Sunday, October 21, 2007

Happy Birthday, Kris




Today, October 21, is the birthday of my friend Kris Doychak, who recently passed on. Kris was always pretty quiet, very introspective, but nonetheless genuinely curious about everyone. When we were in middle school, we tried our hands at some philosophy texts. On more than one occasion, he caught me reading something I genuinely did not understand and had to explain it to me. It was never condescending and always in the interest of exploring our world together.

A few months ago, Kris took his own life. I had not been particularly close to Kris since we started college, but our paths were intertwined much earlier in our spiritual and social foundation. We were childhood friends—part of a group that at one time seemed inseparable. Through distances both literal and figurative, our group began to tear at the seams, and after a short while, none of us were in contact any longer. His death has been on my mind since April, and even still since I’ve been in France.
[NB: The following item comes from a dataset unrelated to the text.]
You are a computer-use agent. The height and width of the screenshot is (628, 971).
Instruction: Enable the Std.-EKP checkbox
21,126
At Kris’ wake, our group met up once again. However, where we once celebrated our livelihood and our vitality, this time we celebrated life in a much different and humble way. Kris’ death had brought our group together again—but this time, it had become very clear why our group had separated: we are altogether the most different people. We have arrived at different places in life, with very different opinions and lifestyles exhibited from everyone. If we were to be completely honest with each other, our group would never have gotten together under any other circumstance.
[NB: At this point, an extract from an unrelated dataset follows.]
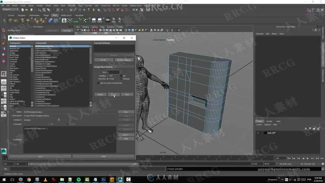
Task: Click the play forward button in playback controls
Action: (x=308, y=158)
Yet, Kris’ death was a pinch that brought all of our young, comfortable, and ignorant lives to a stand still. No longer could we ignore that in our often comfortable lives, there are victims of loneliness and sorrow. In a time where we were complacent with going to class every day, participating in interest groups, working, going out on weekends—there are people in our immediate reach whom we can give a hand to. This is not to say that Kris’ friends and family did not care for him appropriately. On the contrary, I know for a fact that his friends and family had been very close with him and had been doing everything to let Kris know he was loved. Because of this, I can only wonder how much sadness and pain goes unnoticed and untreated on an every day basis.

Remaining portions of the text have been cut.